The Serious Business of Being Happy

 

 

Do you ever feel that regardless of how hard you work or how many goals you achieve, you are never truly happy? Then this is for you. Within this blog, I will explain how your happiness is a major component in your success and provide you with a set of easy to apply tools that will greatly increase your happiness right now. I will show you how to make the most of happiness to improve your performance and maximize your potential.
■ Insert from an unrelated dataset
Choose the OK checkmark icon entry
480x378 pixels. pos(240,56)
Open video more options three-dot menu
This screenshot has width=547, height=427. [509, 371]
When asked the question “what do you want from life?” many people simply say “I just want to be happy”. This of course implies that they are not happy now. There is growing evidence to show that an increasing amount of us are not ‘happy with our lot’. Some people are able to identify the cause of their unhappiness. This is often an elusive target, just out of reach, “but if achieved, then yes, then we will be happy”. Some people want to lose that last 10 pounds, stop smoking, persuade their kids to move out on their own, or secure that big promotion at work. Unfortunately, all too often, we achieve our identified target but happiness continues to elude us and we remain unhappy. A re-evaluation of our goals in life takes place, alternative happiness targets are set and the cycle goes on and on. We have been programed to believe that success needs to come first and then we will be rewarded with happiness at a later date.
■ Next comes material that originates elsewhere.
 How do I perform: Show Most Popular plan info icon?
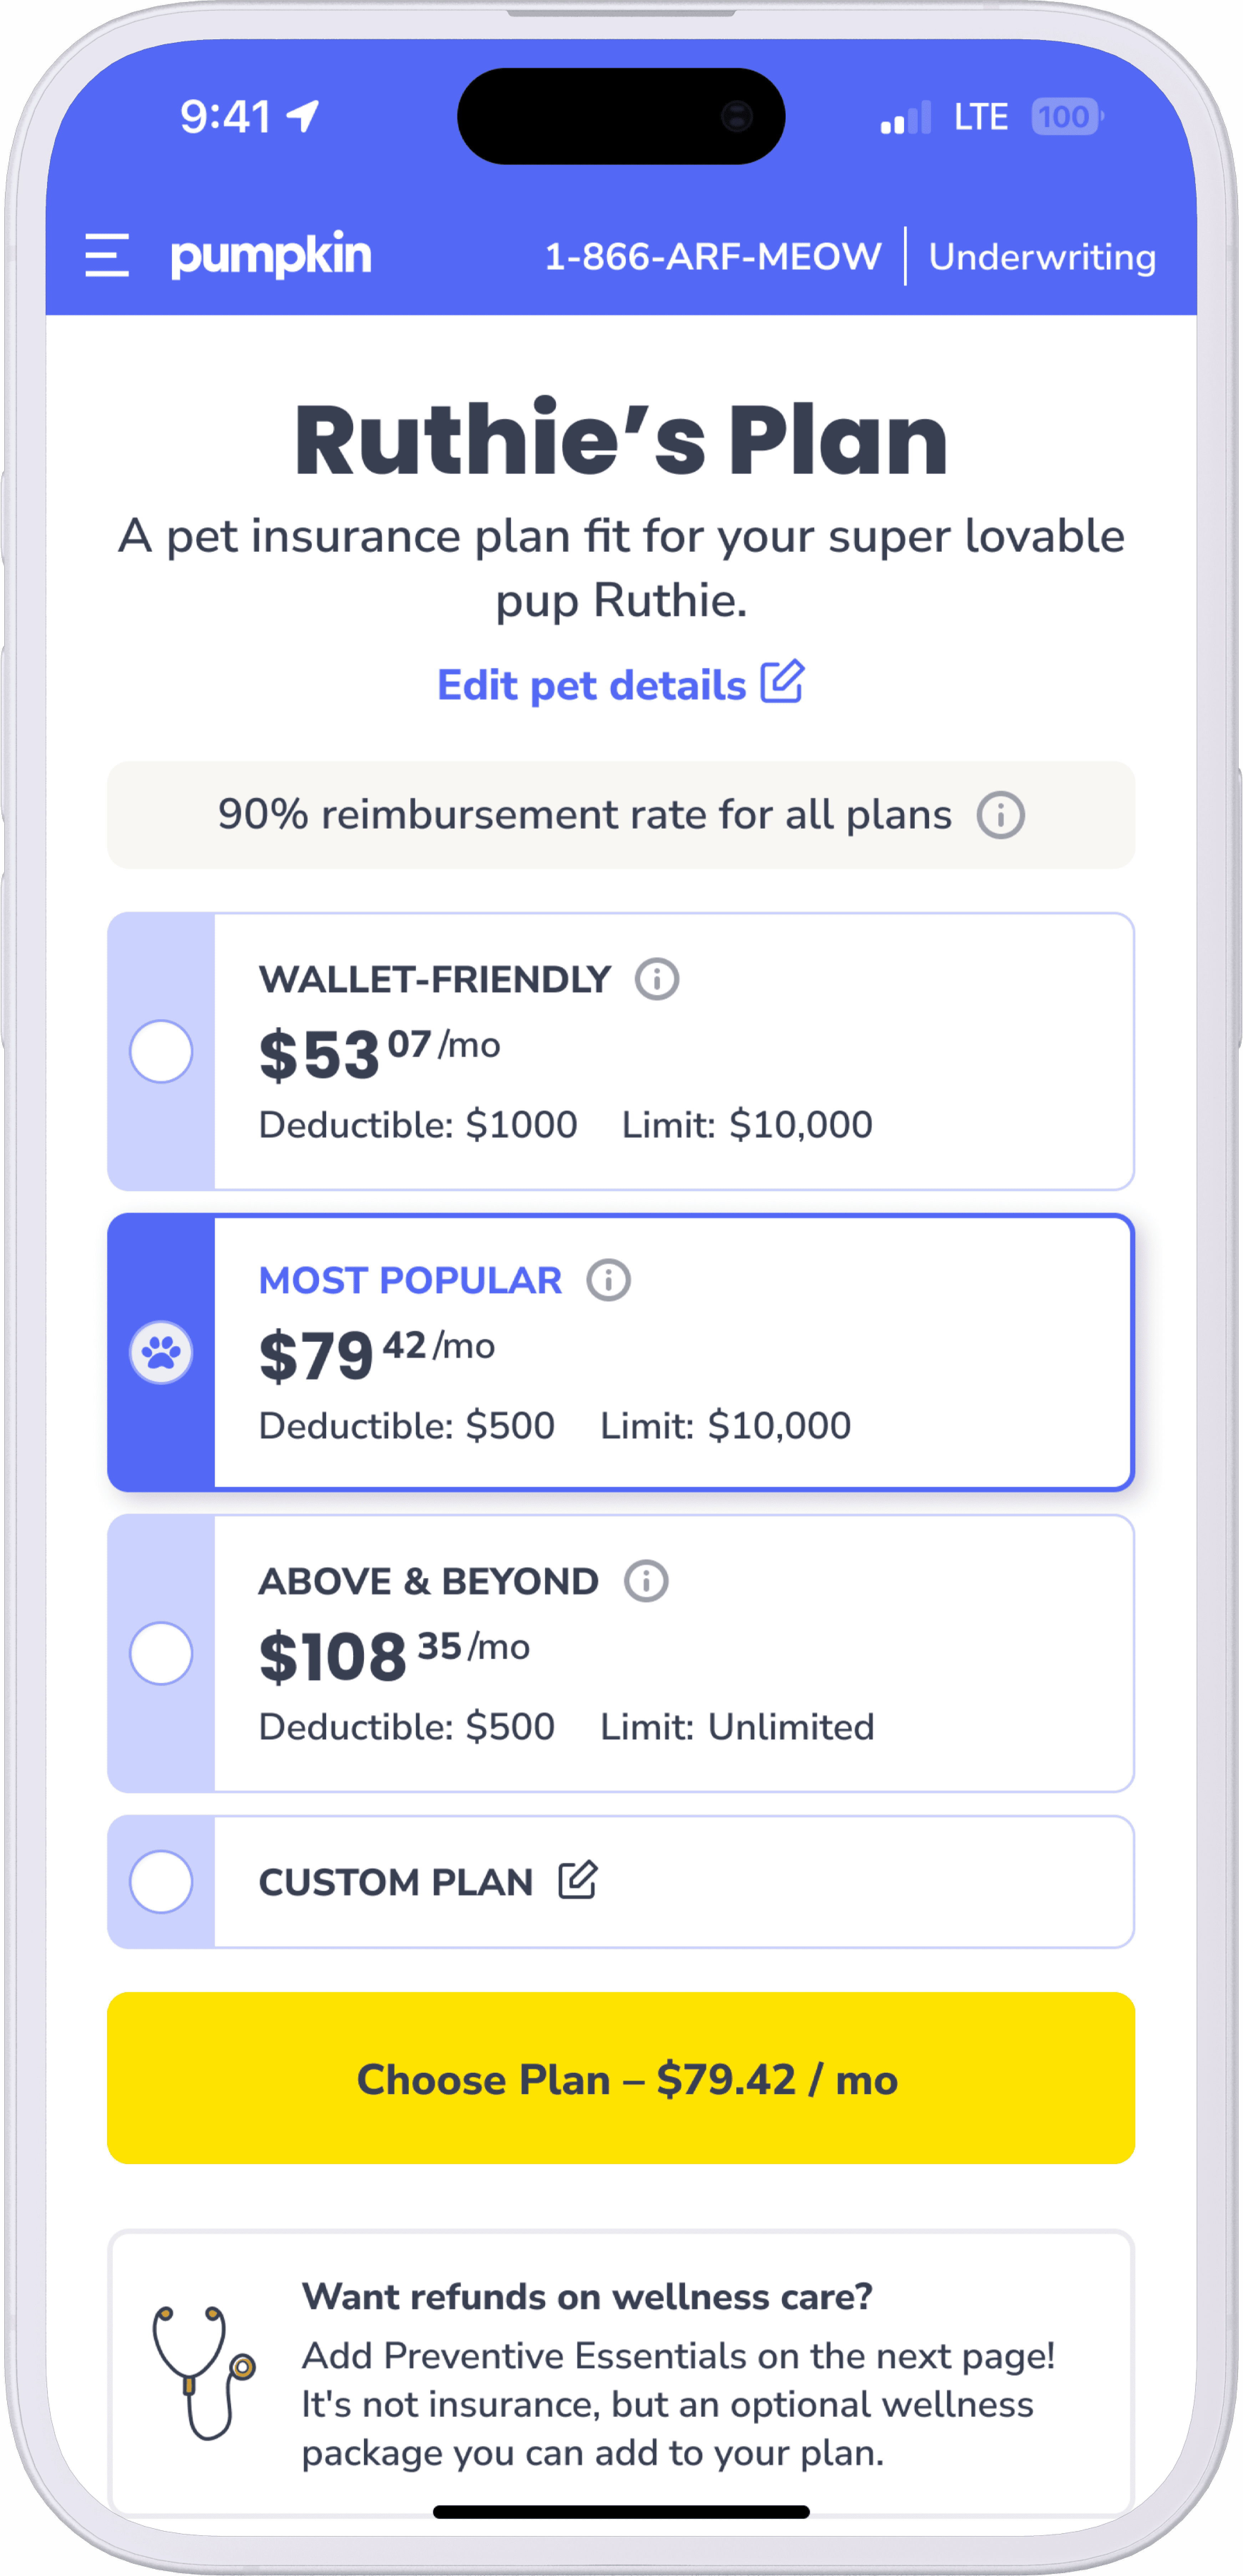pyautogui.click(x=609, y=1281)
If this sounds familiar to you then you are not alone. In Shawn Achor’s best-selling book ‘The Happiness Advantage’ he explains that an alarming amount of us are unhappy and we are getting unhappier. A study of students from Harvard University, some of the most privileged and gifted young people in the USA, showed that 4 in 5 students suffer from depression. In 2010 a survey showed that only 45 percent of workers were happy at their jobs and that depression rates today are 10 times higher than in 1960. In addition, the age of those suffering from depression is getting younger. The mean onset age of depression in 1960 was 29.5 years old; today it is 14.5 years old.

The problem here is that our fast moving, high demand, materialistic world of instant gratification has taught us that happiness is the result of achieving success and that if we just work hard enough, we will be successful and therefore be happy. Shawn Achor argues that exactly the opposite is true: “when we are happy- when our mindset and mood are positive- we are smarter, more motivated and thus more successful. Happiness is at the center and success revolves around it.”

Achor shows that the most successful people in all aspects of life do not view happiness as a distant goal; awarded for high achievements, they live in the here and now. They recognize opportunity and capitalize on the positive, using every chance to benefit from the rewards.  He describes happiness as having 3 measurable components: ‘pleasure, engagement and meaning’. These components combined results in positive emotions, which are the main driving force of happiness.

A study on over 275,000 people found that happiness leads to success in nearly every domain of our lives including marriage, health, friendship and in our jobs and careers. Happy workers have higher levels of productivity, achieve higher sales, perform better as managers, take less sick days, manage multiple tasks more effectively, have better job security and are far less likely to suffer from stress and burn out. Happiness is contagious and has a knock on effect; CEOs and senior management who are happy are far more likely to lead employees who are happier, healthier and more productive.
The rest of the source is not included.